:: Records to process ::

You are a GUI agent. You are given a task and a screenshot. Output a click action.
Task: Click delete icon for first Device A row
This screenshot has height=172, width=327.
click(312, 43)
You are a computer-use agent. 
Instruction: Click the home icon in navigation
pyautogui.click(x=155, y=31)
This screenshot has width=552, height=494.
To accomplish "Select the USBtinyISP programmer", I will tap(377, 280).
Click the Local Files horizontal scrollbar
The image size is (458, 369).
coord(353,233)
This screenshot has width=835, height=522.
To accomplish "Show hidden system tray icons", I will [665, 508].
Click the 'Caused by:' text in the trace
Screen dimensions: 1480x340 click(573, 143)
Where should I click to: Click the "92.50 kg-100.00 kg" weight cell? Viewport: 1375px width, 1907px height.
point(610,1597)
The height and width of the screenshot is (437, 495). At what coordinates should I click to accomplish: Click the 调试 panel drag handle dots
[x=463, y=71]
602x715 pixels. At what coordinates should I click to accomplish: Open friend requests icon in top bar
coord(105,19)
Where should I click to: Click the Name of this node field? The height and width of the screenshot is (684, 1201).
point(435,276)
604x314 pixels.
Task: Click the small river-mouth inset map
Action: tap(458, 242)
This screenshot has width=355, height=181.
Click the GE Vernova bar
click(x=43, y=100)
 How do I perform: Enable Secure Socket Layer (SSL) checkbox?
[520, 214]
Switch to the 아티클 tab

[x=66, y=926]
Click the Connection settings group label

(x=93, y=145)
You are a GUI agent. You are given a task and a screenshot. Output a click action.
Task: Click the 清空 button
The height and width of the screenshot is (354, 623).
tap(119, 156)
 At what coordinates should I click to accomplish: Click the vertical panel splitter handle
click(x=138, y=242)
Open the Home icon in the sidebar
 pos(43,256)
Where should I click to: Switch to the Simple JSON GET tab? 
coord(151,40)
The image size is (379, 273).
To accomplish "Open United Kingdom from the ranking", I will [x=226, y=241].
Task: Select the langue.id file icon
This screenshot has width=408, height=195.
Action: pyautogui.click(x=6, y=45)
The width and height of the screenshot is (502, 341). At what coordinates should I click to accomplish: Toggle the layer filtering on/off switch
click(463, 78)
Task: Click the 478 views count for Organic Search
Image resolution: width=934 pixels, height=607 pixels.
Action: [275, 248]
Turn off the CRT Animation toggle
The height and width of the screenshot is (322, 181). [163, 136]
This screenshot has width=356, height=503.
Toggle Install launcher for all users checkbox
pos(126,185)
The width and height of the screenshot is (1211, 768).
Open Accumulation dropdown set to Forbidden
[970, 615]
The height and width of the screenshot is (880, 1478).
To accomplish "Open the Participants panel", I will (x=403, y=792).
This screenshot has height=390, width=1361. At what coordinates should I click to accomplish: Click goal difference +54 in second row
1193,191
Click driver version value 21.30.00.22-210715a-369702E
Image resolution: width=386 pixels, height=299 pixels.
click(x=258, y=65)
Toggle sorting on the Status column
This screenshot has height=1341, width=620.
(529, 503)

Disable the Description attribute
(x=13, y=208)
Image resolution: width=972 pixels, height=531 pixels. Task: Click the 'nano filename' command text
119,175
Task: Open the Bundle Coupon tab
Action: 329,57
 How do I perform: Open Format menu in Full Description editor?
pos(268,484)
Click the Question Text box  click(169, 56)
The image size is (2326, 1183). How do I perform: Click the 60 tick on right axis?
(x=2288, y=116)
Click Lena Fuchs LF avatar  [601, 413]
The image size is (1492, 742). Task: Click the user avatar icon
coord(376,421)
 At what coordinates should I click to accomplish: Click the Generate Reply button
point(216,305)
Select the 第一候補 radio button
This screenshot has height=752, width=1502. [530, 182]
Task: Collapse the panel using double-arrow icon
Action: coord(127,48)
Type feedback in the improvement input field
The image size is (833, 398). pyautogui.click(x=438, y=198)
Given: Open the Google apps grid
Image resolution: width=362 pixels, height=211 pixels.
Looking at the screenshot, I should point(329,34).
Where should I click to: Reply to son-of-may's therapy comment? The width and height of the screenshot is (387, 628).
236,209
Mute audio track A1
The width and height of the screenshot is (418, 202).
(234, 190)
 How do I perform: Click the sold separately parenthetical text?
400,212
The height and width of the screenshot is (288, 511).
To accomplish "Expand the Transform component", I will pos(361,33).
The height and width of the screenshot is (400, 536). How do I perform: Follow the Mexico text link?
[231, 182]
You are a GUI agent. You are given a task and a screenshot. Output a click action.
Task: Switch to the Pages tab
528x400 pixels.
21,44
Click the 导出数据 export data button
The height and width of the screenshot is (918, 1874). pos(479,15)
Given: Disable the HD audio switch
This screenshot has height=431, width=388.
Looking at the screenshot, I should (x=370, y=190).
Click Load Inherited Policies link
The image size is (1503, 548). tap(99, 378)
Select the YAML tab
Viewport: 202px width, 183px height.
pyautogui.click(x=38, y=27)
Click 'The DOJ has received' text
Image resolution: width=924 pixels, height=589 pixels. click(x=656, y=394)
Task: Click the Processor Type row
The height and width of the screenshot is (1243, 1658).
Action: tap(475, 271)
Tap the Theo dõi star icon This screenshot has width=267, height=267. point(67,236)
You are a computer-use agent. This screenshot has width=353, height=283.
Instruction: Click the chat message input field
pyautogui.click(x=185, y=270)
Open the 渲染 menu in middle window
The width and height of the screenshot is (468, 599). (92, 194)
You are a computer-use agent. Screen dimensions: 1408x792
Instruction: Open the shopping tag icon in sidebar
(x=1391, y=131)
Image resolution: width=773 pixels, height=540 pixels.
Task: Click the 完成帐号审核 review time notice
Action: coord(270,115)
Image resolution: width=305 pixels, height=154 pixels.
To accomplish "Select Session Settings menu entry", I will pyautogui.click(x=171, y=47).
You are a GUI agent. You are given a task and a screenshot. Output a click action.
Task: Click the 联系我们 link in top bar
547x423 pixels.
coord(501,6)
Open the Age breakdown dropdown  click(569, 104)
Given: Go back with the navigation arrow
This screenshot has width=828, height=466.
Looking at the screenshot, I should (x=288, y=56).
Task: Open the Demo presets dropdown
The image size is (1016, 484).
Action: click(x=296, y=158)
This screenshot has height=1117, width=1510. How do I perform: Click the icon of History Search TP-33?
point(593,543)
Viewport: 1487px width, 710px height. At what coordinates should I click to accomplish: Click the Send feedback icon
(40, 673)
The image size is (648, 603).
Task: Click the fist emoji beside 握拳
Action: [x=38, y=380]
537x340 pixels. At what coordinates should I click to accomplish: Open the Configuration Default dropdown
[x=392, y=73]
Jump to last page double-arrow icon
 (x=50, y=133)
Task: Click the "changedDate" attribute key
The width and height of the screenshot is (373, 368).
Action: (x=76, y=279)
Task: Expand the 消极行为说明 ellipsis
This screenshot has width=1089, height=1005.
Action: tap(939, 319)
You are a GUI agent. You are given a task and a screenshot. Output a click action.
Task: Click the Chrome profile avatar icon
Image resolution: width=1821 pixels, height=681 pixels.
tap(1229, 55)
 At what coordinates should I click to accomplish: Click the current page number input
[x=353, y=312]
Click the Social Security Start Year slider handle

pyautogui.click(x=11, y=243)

:: Task objective ::
Copy every line of the material above, with no changes of any kind.

:: Answer to the exercise ::
You are a GUI agent. You are given a task and a screenshot. Output a click action.
Task: Click delete icon for first Device A row
This screenshot has height=172, width=327.
click(312, 43)
You are a computer-use agent. 
Instruction: Click the home icon in navigation
pyautogui.click(x=155, y=31)
This screenshot has width=552, height=494.
To accomplish "Select the USBtinyISP programmer", I will tap(377, 280).
Click the Local Files horizontal scrollbar
The image size is (458, 369).
coord(353,233)
This screenshot has width=835, height=522.
To accomplish "Show hidden system tray icons", I will [665, 508].
Click the 'Caused by:' text in the trace
Screen dimensions: 1480x340 click(573, 143)
Where should I click to: Click the "92.50 kg-100.00 kg" weight cell? Viewport: 1375px width, 1907px height.
point(610,1597)
The height and width of the screenshot is (437, 495). At what coordinates should I click to accomplish: Click the 调试 panel drag handle dots
[x=463, y=71]
602x715 pixels. At what coordinates should I click to accomplish: Open friend requests icon in top bar
coord(105,19)
Where should I click to: Click the Name of this node field? The height and width of the screenshot is (684, 1201).
point(435,276)
604x314 pixels.
Task: Click the small river-mouth inset map
Action: tap(458, 242)
This screenshot has width=355, height=181.
Click the GE Vernova bar
click(x=43, y=100)
 How do I perform: Enable Secure Socket Layer (SSL) checkbox?
[520, 214]
Switch to the 아티클 tab

[x=66, y=926]
Click the Connection settings group label

(x=93, y=145)
You are a GUI agent. You are given a task and a screenshot. Output a click action.
Task: Click the 清空 button
The height and width of the screenshot is (354, 623).
tap(119, 156)
 At what coordinates should I click to accomplish: Click the vertical panel splitter handle
click(x=138, y=242)
Open the Home icon in the sidebar
 pos(43,256)
Where should I click to: Switch to the Simple JSON GET tab? 
coord(151,40)
The image size is (379, 273).
To accomplish "Open United Kingdom from the ranking", I will [x=226, y=241].
Task: Select the langue.id file icon
This screenshot has width=408, height=195.
Action: pyautogui.click(x=6, y=45)
The width and height of the screenshot is (502, 341). At what coordinates should I click to accomplish: Toggle the layer filtering on/off switch
click(463, 78)
Task: Click the 478 views count for Organic Search
Image resolution: width=934 pixels, height=607 pixels.
Action: [275, 248]
Turn off the CRT Animation toggle
The height and width of the screenshot is (322, 181). [163, 136]
This screenshot has width=356, height=503.
Toggle Install launcher for all users checkbox
pos(126,185)
The width and height of the screenshot is (1211, 768).
Open Accumulation dropdown set to Forbidden
[970, 615]
The height and width of the screenshot is (880, 1478).
To accomplish "Open the Participants panel", I will (x=403, y=792).
This screenshot has height=390, width=1361. At what coordinates should I click to accomplish: Click goal difference +54 in second row
1193,191
Click driver version value 21.30.00.22-210715a-369702E
Image resolution: width=386 pixels, height=299 pixels.
click(x=258, y=65)
Toggle sorting on the Status column
This screenshot has height=1341, width=620.
(529, 503)

Disable the Description attribute
(x=13, y=208)
Image resolution: width=972 pixels, height=531 pixels. Task: Click the 'nano filename' command text
119,175
Task: Open the Bundle Coupon tab
Action: 329,57
 How do I perform: Open Format menu in Full Description editor?
pos(268,484)
Click the Question Text box  click(169, 56)
The image size is (2326, 1183). How do I perform: Click the 60 tick on right axis?
(x=2288, y=116)
Click Lena Fuchs LF avatar  [601, 413]
The image size is (1492, 742). Task: Click the user avatar icon
coord(376,421)
 At what coordinates should I click to accomplish: Click the Generate Reply button
point(216,305)
Select the 第一候補 radio button
This screenshot has height=752, width=1502. [530, 182]
Task: Collapse the panel using double-arrow icon
Action: coord(127,48)
Type feedback in the improvement input field
The image size is (833, 398). pyautogui.click(x=438, y=198)
Given: Open the Google apps grid
Image resolution: width=362 pixels, height=211 pixels.
Looking at the screenshot, I should point(329,34).
Where should I click to: Reply to son-of-may's therapy comment? The width and height of the screenshot is (387, 628).
236,209
Mute audio track A1
The width and height of the screenshot is (418, 202).
(234, 190)
 How do I perform: Click the sold separately parenthetical text?
400,212
The height and width of the screenshot is (288, 511).
To accomplish "Expand the Transform component", I will pos(361,33).
The height and width of the screenshot is (400, 536). How do I perform: Follow the Mexico text link?
[231, 182]
You are a GUI agent. You are given a task and a screenshot. Output a click action.
Task: Switch to the Pages tab
528x400 pixels.
21,44
Click the 导出数据 export data button
The height and width of the screenshot is (918, 1874). pos(479,15)
Given: Disable the HD audio switch
This screenshot has height=431, width=388.
Looking at the screenshot, I should (x=370, y=190).
Click Load Inherited Policies link
The image size is (1503, 548). tap(99, 378)
Select the YAML tab
Viewport: 202px width, 183px height.
pyautogui.click(x=38, y=27)
Click 'The DOJ has received' text
Image resolution: width=924 pixels, height=589 pixels. click(x=656, y=394)
Task: Click the Processor Type row
The height and width of the screenshot is (1243, 1658).
Action: tap(475, 271)
Tap the Theo dõi star icon This screenshot has width=267, height=267. point(67,236)
You are a computer-use agent. This screenshot has width=353, height=283.
Instruction: Click the chat message input field
pyautogui.click(x=185, y=270)
Open the 渲染 menu in middle window
The width and height of the screenshot is (468, 599). (92, 194)
You are a computer-use agent. Screen dimensions: 1408x792
Instruction: Open the shopping tag icon in sidebar
(x=1391, y=131)
Image resolution: width=773 pixels, height=540 pixels.
Task: Click the 完成帐号审核 review time notice
Action: coord(270,115)
Image resolution: width=305 pixels, height=154 pixels.
To accomplish "Select Session Settings menu entry", I will pyautogui.click(x=171, y=47).
You are a GUI agent. You are given a task and a screenshot. Output a click action.
Task: Click the 联系我们 link in top bar
547x423 pixels.
coord(501,6)
Open the Age breakdown dropdown  click(569, 104)
Given: Go back with the navigation arrow
This screenshot has width=828, height=466.
Looking at the screenshot, I should (x=288, y=56).
Task: Open the Demo presets dropdown
The image size is (1016, 484).
Action: click(x=296, y=158)
This screenshot has height=1117, width=1510. How do I perform: Click the icon of History Search TP-33?
point(593,543)
Viewport: 1487px width, 710px height. At what coordinates should I click to accomplish: Click the Send feedback icon
(40, 673)
The image size is (648, 603).
Task: Click the fist emoji beside 握拳
Action: [x=38, y=380]
537x340 pixels. At what coordinates should I click to accomplish: Open the Configuration Default dropdown
[x=392, y=73]
Jump to last page double-arrow icon
 (x=50, y=133)
Task: Click the "changedDate" attribute key
The width and height of the screenshot is (373, 368).
Action: (x=76, y=279)
Task: Expand the 消极行为说明 ellipsis
This screenshot has width=1089, height=1005.
Action: tap(939, 319)
You are a GUI agent. You are given a task and a screenshot. Output a click action.
Task: Click the Chrome profile avatar icon
Image resolution: width=1821 pixels, height=681 pixels.
tap(1229, 55)
 At what coordinates should I click to accomplish: Click the current page number input
[x=353, y=312]
Click the Social Security Start Year slider handle

pyautogui.click(x=11, y=243)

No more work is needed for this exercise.